About this exercise> Set down, exactly as they stand, the lines from the one containing "The height and width of the screenshot is (509, 586)." through the last line of the records below, leaving every picture out.

....................

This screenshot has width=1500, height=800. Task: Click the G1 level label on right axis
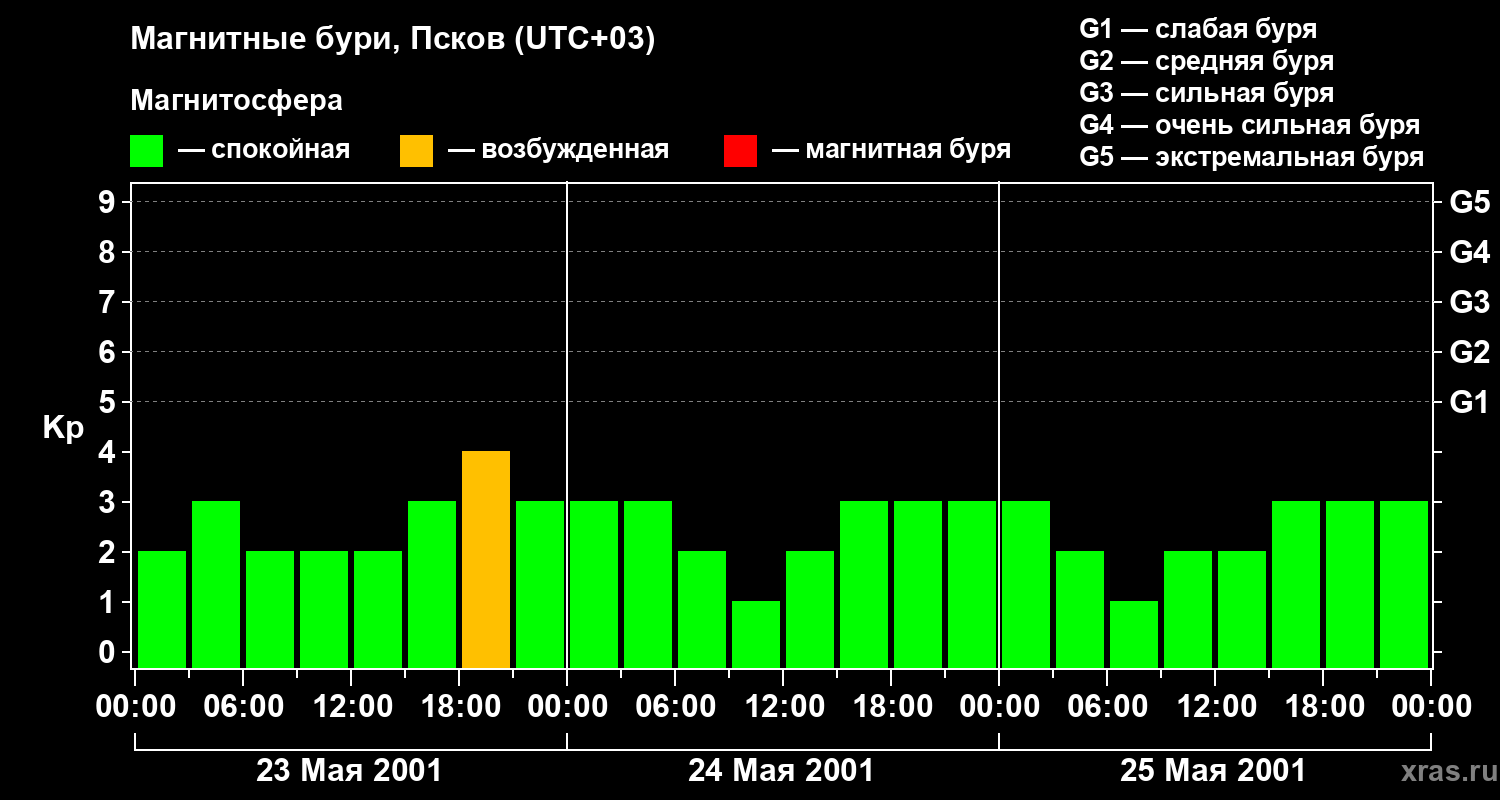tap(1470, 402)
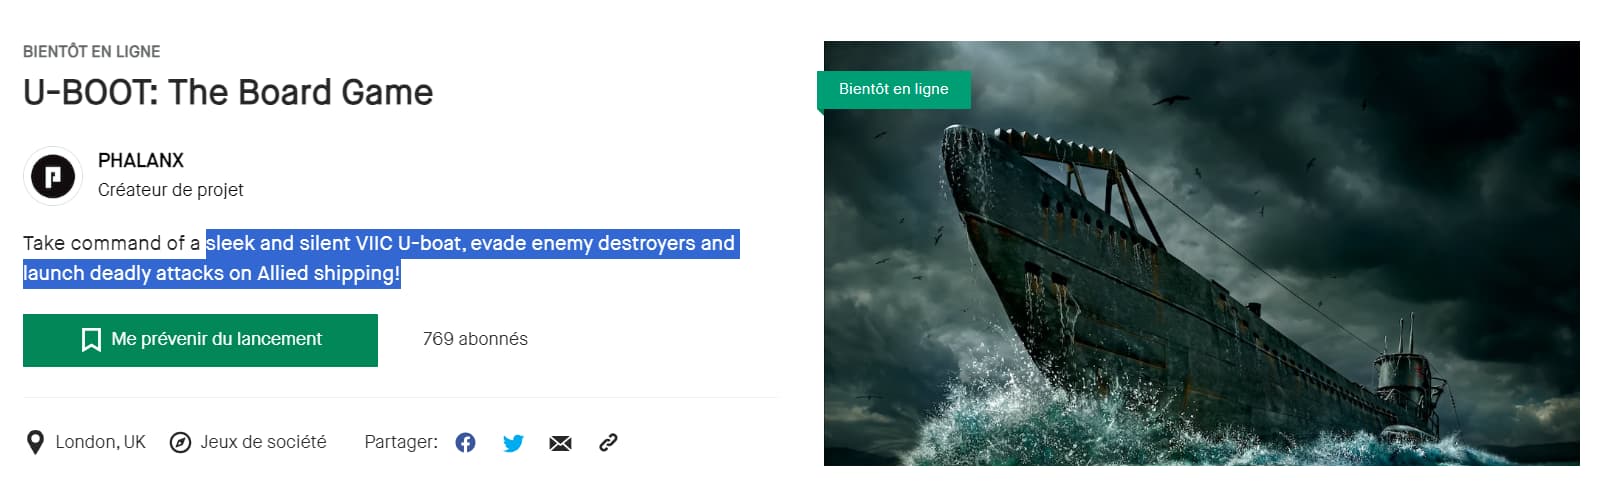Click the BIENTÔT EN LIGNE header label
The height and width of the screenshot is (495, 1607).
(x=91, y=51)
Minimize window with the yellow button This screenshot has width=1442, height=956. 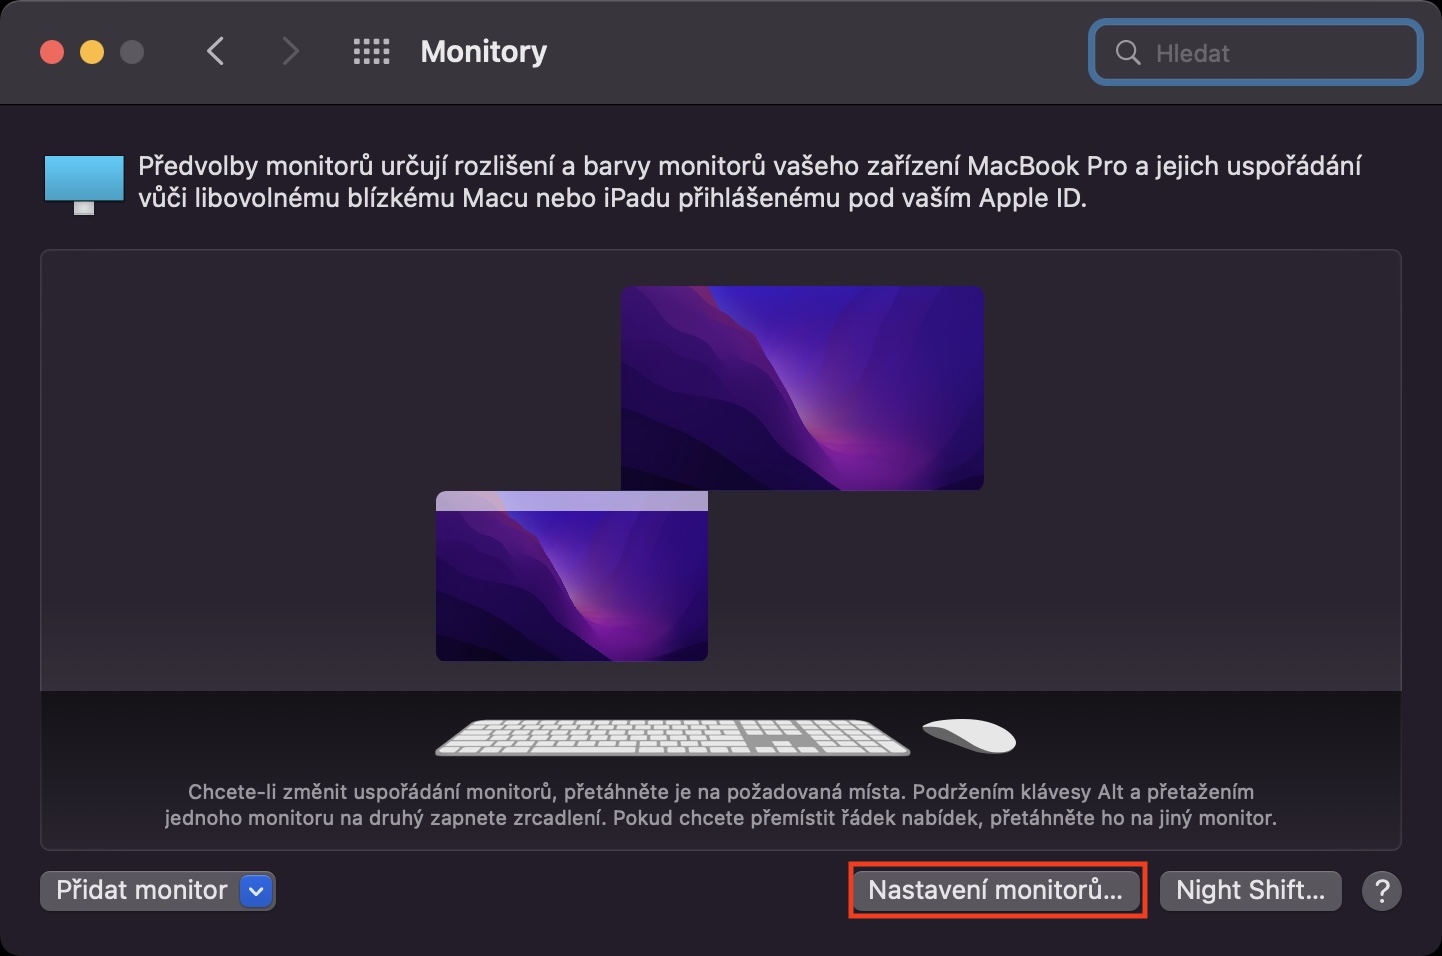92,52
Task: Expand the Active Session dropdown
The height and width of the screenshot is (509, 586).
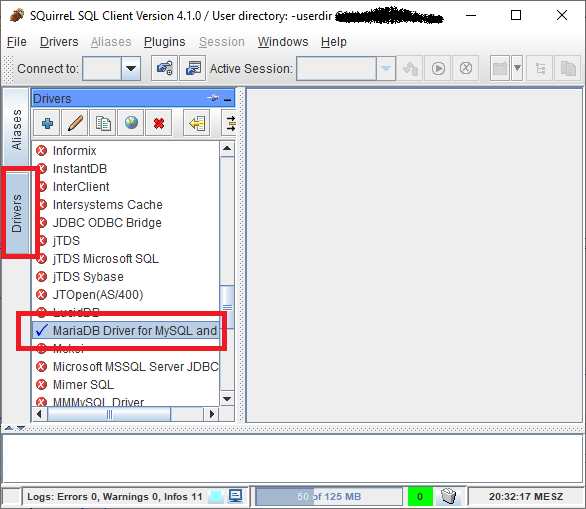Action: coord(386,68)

....................

Task response>
The height and width of the screenshot is (509, 586).
Action: coord(386,68)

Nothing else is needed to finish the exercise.